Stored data
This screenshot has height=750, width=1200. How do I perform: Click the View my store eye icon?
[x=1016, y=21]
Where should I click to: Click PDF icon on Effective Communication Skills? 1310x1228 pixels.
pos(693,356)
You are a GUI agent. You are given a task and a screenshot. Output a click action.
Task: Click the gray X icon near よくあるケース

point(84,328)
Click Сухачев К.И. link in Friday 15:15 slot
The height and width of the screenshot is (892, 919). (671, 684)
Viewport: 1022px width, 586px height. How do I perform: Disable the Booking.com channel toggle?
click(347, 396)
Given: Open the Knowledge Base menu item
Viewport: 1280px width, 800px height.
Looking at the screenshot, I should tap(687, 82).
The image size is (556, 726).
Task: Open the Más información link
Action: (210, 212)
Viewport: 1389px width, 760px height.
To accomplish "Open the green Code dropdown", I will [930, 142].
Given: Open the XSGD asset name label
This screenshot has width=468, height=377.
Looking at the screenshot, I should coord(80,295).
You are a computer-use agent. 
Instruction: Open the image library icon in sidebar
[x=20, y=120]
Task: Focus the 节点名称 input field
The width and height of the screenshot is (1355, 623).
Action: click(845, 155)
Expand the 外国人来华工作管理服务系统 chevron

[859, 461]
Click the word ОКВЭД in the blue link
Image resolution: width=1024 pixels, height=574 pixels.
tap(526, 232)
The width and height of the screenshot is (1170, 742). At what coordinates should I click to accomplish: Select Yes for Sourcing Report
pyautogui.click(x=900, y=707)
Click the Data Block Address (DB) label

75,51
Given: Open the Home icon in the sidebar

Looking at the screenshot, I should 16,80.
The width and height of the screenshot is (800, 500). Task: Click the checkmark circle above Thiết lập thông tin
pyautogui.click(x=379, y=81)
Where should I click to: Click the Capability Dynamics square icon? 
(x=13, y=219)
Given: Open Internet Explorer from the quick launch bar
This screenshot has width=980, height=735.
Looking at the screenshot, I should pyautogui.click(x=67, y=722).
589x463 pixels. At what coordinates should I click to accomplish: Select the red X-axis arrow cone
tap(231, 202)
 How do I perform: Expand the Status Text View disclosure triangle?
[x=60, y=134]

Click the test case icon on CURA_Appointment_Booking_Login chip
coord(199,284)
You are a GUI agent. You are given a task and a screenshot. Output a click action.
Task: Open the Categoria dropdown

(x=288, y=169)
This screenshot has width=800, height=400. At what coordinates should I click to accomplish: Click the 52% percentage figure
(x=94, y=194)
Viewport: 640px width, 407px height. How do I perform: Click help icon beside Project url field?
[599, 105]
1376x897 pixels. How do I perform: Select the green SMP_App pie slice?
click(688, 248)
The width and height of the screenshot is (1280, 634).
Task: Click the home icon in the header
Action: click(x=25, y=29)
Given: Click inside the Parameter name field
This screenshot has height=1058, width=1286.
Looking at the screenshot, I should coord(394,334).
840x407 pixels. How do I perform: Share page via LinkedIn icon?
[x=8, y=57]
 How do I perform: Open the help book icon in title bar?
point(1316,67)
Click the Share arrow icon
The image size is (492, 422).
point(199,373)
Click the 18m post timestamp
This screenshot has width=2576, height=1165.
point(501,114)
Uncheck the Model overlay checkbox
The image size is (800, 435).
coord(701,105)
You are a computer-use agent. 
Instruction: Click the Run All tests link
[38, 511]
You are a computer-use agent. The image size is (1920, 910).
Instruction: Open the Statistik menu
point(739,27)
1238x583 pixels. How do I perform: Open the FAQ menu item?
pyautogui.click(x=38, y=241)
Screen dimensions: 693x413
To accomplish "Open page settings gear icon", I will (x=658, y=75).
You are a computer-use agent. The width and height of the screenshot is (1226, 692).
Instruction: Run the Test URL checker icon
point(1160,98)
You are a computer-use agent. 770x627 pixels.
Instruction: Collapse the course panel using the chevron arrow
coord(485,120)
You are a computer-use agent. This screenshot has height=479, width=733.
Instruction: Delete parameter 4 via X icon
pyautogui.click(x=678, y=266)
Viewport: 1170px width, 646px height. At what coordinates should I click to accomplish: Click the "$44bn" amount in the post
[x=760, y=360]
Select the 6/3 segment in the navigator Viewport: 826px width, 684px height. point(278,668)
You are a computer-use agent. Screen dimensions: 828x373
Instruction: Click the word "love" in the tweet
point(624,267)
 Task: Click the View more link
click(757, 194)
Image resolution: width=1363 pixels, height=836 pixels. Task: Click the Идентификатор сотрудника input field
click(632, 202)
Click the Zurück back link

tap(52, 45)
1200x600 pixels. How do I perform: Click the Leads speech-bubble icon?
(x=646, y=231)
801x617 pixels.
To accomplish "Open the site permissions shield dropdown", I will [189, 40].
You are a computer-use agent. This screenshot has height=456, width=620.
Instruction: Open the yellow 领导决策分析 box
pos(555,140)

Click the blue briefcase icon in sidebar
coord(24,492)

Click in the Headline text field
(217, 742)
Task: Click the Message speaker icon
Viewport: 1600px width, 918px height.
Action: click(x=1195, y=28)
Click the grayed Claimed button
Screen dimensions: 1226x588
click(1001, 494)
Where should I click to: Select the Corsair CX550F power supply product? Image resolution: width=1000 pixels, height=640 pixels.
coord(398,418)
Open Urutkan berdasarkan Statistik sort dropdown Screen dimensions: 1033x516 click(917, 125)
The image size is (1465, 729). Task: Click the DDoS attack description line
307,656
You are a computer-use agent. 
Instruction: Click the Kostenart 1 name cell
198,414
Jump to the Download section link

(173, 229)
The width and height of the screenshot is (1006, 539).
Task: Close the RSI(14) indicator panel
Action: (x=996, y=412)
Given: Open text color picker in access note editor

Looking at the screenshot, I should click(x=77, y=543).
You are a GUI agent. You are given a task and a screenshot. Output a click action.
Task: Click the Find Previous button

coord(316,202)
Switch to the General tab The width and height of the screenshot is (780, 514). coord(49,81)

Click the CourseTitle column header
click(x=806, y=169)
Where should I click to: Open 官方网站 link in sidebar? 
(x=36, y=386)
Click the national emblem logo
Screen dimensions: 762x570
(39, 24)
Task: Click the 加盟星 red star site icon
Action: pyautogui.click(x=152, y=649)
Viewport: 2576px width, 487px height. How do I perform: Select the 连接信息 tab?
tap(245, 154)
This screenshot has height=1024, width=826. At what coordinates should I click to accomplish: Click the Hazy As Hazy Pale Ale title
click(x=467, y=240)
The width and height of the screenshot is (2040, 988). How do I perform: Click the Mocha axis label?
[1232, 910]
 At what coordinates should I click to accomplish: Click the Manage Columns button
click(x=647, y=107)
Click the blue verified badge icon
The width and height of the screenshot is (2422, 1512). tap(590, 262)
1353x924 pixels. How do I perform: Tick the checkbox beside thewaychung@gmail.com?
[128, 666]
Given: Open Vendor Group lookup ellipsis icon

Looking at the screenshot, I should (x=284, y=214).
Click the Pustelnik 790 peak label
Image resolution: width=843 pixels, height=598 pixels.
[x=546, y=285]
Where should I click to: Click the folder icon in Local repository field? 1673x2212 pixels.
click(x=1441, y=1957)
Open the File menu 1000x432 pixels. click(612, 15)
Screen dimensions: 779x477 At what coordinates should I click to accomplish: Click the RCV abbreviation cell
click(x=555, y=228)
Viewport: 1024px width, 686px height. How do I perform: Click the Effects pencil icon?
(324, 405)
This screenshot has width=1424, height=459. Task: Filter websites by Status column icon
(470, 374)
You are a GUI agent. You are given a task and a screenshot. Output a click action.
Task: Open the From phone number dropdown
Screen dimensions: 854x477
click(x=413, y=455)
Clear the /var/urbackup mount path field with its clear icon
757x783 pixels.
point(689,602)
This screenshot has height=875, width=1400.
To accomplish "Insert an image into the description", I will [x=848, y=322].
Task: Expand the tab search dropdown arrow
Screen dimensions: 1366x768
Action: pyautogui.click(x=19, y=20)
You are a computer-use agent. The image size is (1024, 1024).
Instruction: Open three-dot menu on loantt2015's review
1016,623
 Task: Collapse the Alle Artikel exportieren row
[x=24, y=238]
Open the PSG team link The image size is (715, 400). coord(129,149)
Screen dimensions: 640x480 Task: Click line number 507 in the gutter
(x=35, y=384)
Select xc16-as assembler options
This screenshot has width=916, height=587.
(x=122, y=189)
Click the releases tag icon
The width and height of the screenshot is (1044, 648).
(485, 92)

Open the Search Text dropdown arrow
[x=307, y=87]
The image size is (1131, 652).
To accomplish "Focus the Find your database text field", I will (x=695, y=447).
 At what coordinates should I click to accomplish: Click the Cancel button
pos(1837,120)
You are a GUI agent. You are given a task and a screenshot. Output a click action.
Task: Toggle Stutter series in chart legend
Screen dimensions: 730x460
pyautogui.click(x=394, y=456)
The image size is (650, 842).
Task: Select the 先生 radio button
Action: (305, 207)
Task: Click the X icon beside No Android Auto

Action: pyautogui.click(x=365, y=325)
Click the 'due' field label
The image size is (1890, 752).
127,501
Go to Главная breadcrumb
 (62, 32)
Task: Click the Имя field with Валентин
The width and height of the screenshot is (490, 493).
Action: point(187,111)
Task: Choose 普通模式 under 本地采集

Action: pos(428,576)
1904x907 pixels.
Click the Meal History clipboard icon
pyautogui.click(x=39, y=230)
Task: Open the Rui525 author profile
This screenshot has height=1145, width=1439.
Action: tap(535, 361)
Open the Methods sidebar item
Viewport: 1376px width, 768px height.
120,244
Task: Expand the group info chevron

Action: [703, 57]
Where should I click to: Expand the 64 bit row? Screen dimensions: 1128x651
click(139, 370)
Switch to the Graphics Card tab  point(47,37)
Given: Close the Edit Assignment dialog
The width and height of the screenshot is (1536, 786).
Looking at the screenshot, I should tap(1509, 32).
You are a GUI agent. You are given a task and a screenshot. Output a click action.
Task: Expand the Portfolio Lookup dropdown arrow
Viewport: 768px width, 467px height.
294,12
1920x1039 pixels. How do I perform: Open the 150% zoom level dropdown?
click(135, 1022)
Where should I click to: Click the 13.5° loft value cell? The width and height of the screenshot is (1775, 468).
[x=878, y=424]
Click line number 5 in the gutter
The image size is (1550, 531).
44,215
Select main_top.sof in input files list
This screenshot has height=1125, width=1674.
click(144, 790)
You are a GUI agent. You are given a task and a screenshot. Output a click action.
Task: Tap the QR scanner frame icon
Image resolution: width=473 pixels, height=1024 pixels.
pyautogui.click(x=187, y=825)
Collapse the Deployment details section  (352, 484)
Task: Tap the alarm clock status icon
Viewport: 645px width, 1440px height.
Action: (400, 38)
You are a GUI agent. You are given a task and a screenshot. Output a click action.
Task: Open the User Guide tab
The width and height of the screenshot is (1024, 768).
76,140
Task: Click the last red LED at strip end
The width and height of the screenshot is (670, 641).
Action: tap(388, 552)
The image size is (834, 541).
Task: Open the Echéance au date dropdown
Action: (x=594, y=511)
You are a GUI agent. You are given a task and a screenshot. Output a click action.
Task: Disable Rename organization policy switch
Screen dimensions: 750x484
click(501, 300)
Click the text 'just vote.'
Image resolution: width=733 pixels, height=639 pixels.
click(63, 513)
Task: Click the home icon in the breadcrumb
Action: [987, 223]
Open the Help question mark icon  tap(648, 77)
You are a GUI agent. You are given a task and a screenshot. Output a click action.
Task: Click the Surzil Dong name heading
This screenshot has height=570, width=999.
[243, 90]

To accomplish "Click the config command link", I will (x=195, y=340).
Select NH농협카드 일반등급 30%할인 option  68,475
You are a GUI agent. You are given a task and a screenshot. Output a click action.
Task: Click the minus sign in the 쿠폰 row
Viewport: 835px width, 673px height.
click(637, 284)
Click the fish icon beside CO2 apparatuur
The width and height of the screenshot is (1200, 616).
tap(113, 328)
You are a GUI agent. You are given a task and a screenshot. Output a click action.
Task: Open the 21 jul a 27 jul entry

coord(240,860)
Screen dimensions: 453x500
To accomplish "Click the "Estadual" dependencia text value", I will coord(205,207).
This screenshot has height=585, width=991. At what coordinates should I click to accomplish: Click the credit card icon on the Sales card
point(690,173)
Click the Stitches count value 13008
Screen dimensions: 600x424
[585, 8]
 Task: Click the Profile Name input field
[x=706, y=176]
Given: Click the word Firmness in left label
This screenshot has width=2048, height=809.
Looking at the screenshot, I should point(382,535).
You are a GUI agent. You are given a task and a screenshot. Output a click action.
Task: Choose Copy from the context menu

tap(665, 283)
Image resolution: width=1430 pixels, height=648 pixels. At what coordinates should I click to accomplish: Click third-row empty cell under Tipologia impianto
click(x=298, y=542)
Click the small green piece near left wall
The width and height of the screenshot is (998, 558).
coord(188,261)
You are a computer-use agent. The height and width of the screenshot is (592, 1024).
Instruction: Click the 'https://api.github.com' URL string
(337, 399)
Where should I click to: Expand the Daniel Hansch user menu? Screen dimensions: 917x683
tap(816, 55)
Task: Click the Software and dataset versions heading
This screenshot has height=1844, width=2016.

◆ **WHAT YOU WILL DO**
Set down exactly the lines beginning at the one that holds "This screenshot has width=2048, height=809." and ending with the last line of the data.

◆ **EXPECTED ANSWER**
This screenshot has width=2048, height=809.
Looking at the screenshot, I should point(382,535).
You are a GUI agent. You are given a task and a screenshot. Output a click action.
Task: Choose Copy from the context menu

tap(665, 283)
Image resolution: width=1430 pixels, height=648 pixels. At what coordinates should I click to accomplish: Click third-row empty cell under Tipologia impianto
click(x=298, y=542)
Click the small green piece near left wall
The width and height of the screenshot is (998, 558).
coord(188,261)
You are a computer-use agent. The height and width of the screenshot is (592, 1024).
Instruction: Click the 'https://api.github.com' URL string
(337, 399)
Where should I click to: Expand the Daniel Hansch user menu? Screen dimensions: 917x683
tap(816, 55)
Task: Click the Software and dataset versions heading
This screenshot has height=1844, width=2016.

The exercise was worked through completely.